Please forgive me  if I don't explain this as clearly as I'm trying to. 

I'm trying to setup local usernames with specific privilege levels that will ONLY work on the console port.  We currently have our ACS server setup and we have usernames there that give us level-15 privileges as soon as we login through SSH.  I have to get rid of the one local username/password we use one our switches when we are on-site working a closet and create user-specific local logins.  

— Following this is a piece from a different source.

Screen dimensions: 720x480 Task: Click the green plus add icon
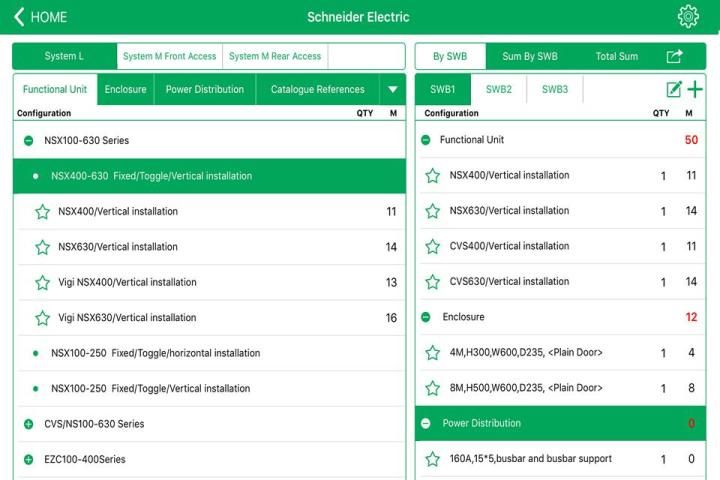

Here is the config on the switch that I am testing:

aaa authentication login default group tacacs+

aaa authentication login console local

aaa authorization exec default group tacacs+

aaa authorization commands 15 default group tacacs+

aaa authorization network default local group tacacs+

username test privilege 0 password cisco

username test2 privilege 1 password cisco

username test3 privilege 15 password cisco

line con 0

login authentication console

line vty 0 4

transport input ssh

line vty 0 5

transport input ssh

**The problem I am running into at the moment is that the privilege levels aren't sticking.  When I enter the privilege level for "test2" which is 1, it automatically reverts to 0.  If I do a show run it will show user "test2" with privilege 0.  Currently in the above setup, if I enter "enable" all the test users get privilege level 15.  I don't want to have the console port authenticate to ACS server because sometimes if the switch gets discoed from the network, local login is a no-go. 

Bottom-line:

-Keep ACS authentication on Line VTY lines

-Add Local-login on Console port.  With users with only privilege-15 being able to enter Privilege EXEC Mode.